Esta semana, retirei da capa do meu telemóvel, um pequeno bilhete com uma citação do Papa Francisco, que já há alguns meses permanecia lá. Na realidade, já nem me lembrava o porquê de ter guardado aquele papel na capa do telemóvel, mas bastou-me reler a citação para perceber a sua importância e profundidade.

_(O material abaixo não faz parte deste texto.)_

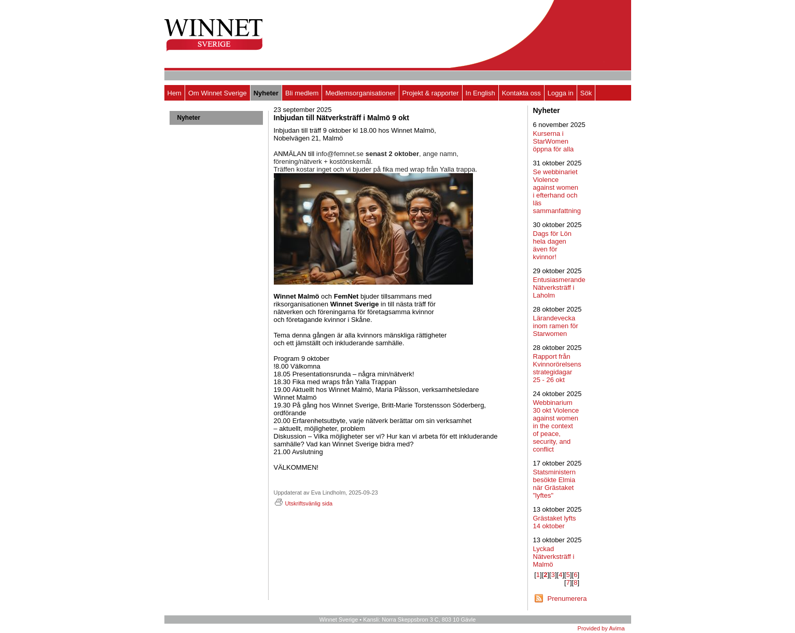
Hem (175, 93)
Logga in (561, 93)
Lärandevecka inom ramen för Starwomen (555, 325)
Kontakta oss (521, 93)
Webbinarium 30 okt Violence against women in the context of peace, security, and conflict (556, 426)
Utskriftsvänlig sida (303, 503)
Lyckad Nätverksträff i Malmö (554, 556)
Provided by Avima (601, 628)
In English (480, 93)
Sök (586, 93)
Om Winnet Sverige (217, 93)
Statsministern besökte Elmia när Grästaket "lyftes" (554, 483)
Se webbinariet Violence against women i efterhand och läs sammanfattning (557, 191)
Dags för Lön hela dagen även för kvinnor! (552, 245)
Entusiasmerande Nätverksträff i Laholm (559, 287)
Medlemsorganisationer (360, 93)
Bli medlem (301, 93)
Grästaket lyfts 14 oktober (554, 522)
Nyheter (266, 93)
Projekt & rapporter (430, 93)
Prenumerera (567, 598)
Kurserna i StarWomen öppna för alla (553, 141)
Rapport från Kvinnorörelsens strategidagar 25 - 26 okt (557, 368)
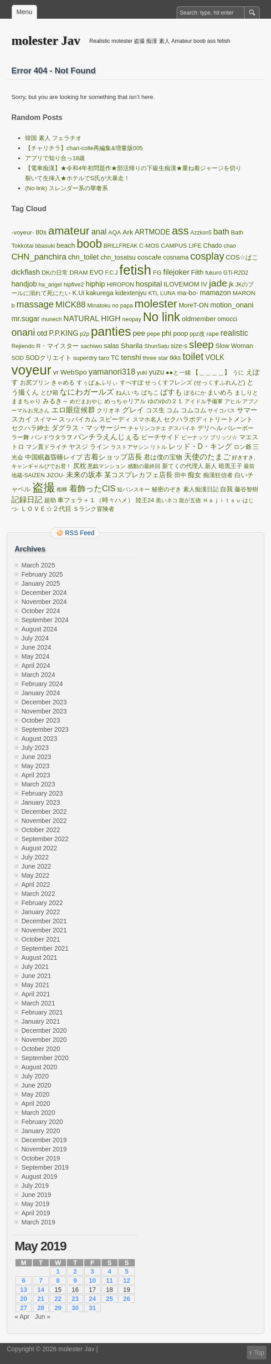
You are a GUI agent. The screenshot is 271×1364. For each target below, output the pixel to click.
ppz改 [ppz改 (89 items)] (197, 334)
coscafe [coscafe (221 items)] (150, 257)
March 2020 (38, 1112)
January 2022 (40, 912)
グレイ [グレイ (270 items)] (133, 410)
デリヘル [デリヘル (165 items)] (210, 428)
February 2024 (42, 683)
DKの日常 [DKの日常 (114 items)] (54, 272)
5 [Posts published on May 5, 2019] (126, 1271)
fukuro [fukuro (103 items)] (213, 272)
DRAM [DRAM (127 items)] (79, 272)
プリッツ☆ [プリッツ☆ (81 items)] (223, 437)
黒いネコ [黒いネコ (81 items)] (167, 500)
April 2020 (35, 1103)
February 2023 (42, 793)
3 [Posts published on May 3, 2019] (92, 1271)
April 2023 (35, 775)
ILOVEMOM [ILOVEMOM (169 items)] (181, 284)
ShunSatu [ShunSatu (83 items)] (156, 346)
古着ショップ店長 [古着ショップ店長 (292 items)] (113, 457)
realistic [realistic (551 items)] (234, 333)
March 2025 (38, 565)
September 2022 (45, 839)
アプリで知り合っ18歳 (55, 158)
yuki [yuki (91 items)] (142, 373)
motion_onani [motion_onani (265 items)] (231, 305)
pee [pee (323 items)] (139, 333)
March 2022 (38, 893)
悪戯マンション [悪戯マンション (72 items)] (106, 466)
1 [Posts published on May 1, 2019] (58, 1271)
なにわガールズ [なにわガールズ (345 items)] (87, 392)
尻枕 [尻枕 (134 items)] (79, 465)
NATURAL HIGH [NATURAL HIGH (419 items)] (92, 318)
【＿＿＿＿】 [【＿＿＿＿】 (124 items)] (211, 372)
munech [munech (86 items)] (51, 319)
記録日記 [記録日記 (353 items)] (26, 499)
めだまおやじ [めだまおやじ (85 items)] (86, 401)
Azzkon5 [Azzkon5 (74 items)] (201, 232)
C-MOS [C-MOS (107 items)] (149, 245)
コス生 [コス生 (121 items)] (155, 410)
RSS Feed (80, 532)
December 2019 (44, 1140)
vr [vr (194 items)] (55, 372)
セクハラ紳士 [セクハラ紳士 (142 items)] (30, 428)
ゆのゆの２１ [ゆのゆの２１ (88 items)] (165, 401)
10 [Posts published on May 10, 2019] (92, 1280)
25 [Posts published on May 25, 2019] (109, 1298)
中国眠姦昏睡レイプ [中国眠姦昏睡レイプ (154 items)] (53, 457)
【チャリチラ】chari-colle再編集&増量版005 (84, 148)
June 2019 (36, 1194)
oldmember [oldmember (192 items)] (199, 319)
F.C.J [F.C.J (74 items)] (111, 273)
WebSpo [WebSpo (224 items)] (73, 372)
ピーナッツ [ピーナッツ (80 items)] (195, 437)
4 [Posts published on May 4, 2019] (109, 1271)
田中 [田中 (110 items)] (180, 475)
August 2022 (39, 848)
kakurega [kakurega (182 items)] (99, 293)
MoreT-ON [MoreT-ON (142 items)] (193, 305)
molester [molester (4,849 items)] (155, 303)
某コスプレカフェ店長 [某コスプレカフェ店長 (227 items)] (138, 475)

O papel continha o seguinte texto: “Os jovens são a esperança de um povo. Isto ouvimo-lo dizer por todos os lados. Mas, que é a esperança? É ser otimista? Não. O otimismo é um estado de espírito. Amanhã acordas com dor de fígado e não és otimista, vês tudo negro. A esperança é algo mais. A esperança é sofrida. A esperança sabe sofrer para levar a cabo um projeto, sabe sacrificar-se. Tu és capaz de te sacrificar por um futuro, ou queres apenas viver o presente e quem vier depois que se arranje? A esperança é fecunda. A esperança dá vida. Tu és capaz de dar vida, ou vais ser um jovem ou uma jovem espiritualmente estéril, sem capacidade de criar grandeza? A esperança é fecunda. A esperança empenha-se no trabalho.”
Quantos pensamentos, quantas interrogações me pus ao ler este breve texto, retirado do discurso do Papa Francisco aos jovens, na visita a Cuba e aos EUA. Mas, tentava, sobretudo, relê-la a partir do contexto em que vivemos…
Com esta pandemia que nos atinge, muitas são as interrogações que nos surgem: “Onde está Deus perante tudo isto? Onde poderá residir a esperança de futuro, quando num abrir e fechar de olhos tudo se torna incerto graças a algo minúsculo?”
Perante estas interrogações, muitas foram as respostas otimistas que surgiram. Foram muitos aqueles que tentaram relativizar, e afirmaram que “vai ficar tudo bem”. Mas, na realidade, sabemos e compreendemos, cada vez melhor, que não vai ficar tudo bem. São muitas as pessoas que morreram de forma inesperada, muitos aqueles que perderam o emprego, muitos os que entraram em depressão por não aguentarem a solidão de estar confinados a quatro paredes. Para além disso, vemos as dificuldades de convivência das famílias, com o número de denúncias de casos de violência doméstica, e a violência a menores a aumentar… A resposta otimista de que “vai ficar tudo bem” parece ter-se esfumado, tendo servido para alimentar, por algum tempo, este “estado de espírito otimista”.
Continuam a faltar respostas que possam dizer aos jovens, não que “vai ficar tudo bem”, mas que, com algum (ou bastante) sacrifício, poderemos, aos poucos, regressar à normalidade. E, é nesse sacrifício, que poderá estar escondida a verdadeira esperança, a dizer-nos que não há nada mais importante que sacrificar-se para poder salvar vidas. Estar em casa, manter a distância dos outros é, sem dúvida, um sacrifício, mas ninguém se sujeitaria a isso, se não sentisse que vale a pena para cuidar da sua vida e da vida de outros.
No meio de uma cultura de descarte (expressão usada pelo Papa no seguimento do mesmo discurso), parece que a verdadeira esperança pode estar numa humanidade que, em alguns meses, percebeu que, afinal, a vida não é descartável, que podemos e devemos lutar por ela até às últimas consequências.
Dizia-me um professor que, se o sinónimo do amor é “dar vida”, o antónimo será “querer possuir e dominar a vida”. Não precisamos de nos esforçar muito, para ver o quanto o ser humano tem lutado por esta tentativa de possuir e dominar a vida. Através do avanço da ciência e da tecnologia, avança a defesa da ideia que uma vida onde o sacrifício supera o otimismo, não merece ser vivida. É neste contexto, que este vírus surge para nos obrigar a pensar ao contrário: retirou-nos o otimismo, mas deu-nos a esperança de uma humanidade que, com sacrifício, luta por preservar a vida!